Oubliez cette image un instant, car ce que Valerio Evangelisti nous propose en est loin, très loin. Ce n’est ni un jeu, ni une frappe chirurgicale, aucune stratégie, aucune histoire, juste une confrontation avec l’être humain en ce qu’il a de plus monstrueux, sa haine et sa violence, un voyage au cœur de l’histoire, au XIXe siècle, à la frontière entre les États-Unis et le Mexique.

 

Apprêtez-vous à être baladé sur trois décennies entre les rives de Rio Grande. Attractions du voyage, affrontements armés, cela va sans dire, tortures, viols, esclavagisme, racisme, exécution, corruption, grève, mine et chemin de fer, analphabétisme, tout y est.
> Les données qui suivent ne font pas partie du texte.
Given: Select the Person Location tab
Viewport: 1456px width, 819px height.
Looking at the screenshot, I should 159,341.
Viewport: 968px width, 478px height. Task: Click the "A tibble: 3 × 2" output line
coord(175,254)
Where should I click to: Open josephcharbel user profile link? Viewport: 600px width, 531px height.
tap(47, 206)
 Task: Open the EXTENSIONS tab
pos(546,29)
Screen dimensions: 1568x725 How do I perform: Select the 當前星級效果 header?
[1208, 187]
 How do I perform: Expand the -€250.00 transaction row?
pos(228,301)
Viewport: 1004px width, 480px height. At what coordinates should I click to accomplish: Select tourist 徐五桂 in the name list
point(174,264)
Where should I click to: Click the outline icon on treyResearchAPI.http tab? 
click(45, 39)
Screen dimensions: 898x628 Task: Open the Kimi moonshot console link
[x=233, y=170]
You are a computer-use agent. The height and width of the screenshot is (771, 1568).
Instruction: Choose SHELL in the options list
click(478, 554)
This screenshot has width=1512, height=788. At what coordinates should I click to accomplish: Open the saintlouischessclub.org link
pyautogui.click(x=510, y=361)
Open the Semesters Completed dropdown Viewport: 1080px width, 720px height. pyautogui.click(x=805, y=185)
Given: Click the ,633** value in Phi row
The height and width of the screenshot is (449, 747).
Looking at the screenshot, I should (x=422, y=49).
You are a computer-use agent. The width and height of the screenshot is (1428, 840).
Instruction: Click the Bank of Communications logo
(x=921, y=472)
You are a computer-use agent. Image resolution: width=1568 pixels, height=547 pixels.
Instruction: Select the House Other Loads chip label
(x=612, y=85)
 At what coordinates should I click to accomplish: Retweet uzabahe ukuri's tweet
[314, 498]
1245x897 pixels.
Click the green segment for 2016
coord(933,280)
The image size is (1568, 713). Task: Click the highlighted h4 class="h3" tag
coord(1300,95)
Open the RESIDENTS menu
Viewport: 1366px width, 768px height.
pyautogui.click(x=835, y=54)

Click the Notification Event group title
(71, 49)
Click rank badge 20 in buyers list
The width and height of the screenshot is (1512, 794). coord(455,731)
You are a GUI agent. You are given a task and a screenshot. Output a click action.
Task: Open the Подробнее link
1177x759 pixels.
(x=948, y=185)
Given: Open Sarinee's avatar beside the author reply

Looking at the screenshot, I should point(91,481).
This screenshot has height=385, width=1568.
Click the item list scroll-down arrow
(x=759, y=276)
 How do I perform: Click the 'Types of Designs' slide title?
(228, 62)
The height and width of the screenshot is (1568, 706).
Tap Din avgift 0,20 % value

Chaque protagoniste demeure animé par sa seule ambition. Les destins se croisent et se heurtent, comme Marion, l’arriviste, qui cherche par tout moyen à accéder à la reconnaissance quitte à utiliser ses charmes auprès d’hommes qui l’ont répugnée, et qui finira embrochée en atteignant son but, ou Theodoro, le gentil garçon qui perdra pied après la mort de sa femme.

 
Valerio Evangelisti Metalié©

Loin de retrouver un Mexique folklorique, on est dès les premières pages engluée par la chaleur, la poussière, la sueur, le sang, les chevaux, leur odeur, et le bruit des canons. Certes, parfois, on s’amuse de ce chaos, cette désorganisation propre à la guerre, mais au fil des pages cela devient insoutenable.

 

Toutefois, il convient de souligner un point commun avec nos enfants jouant aux petits soldats, ceux qu’on avait mis de côté. Ce qui compte, ici, c’est l’uniforme, les décorations et l’armement. On est dans la réalité de la guerre.


Valerio Evangelisti nous dépeint une société et une époque profondément raciste et cloisonnée, genèse du Mexique que nous connaissons aujourd’hui. Pour la distraction, il faudra repasser. Ici, on souffre !

L’intérêt est uniquement géopolitique et historique. « Gringos », Mexicains, et « indios » n’avaient pas la même valeur au XIXe siècle, qu’en est-il aujourd’hui ? Rien ne sert de se voiler la face, les castes continuent à exister dans notre Mexique moderne. Seule révélation qui mérite que l’on s’attarde sur cet ouvrage.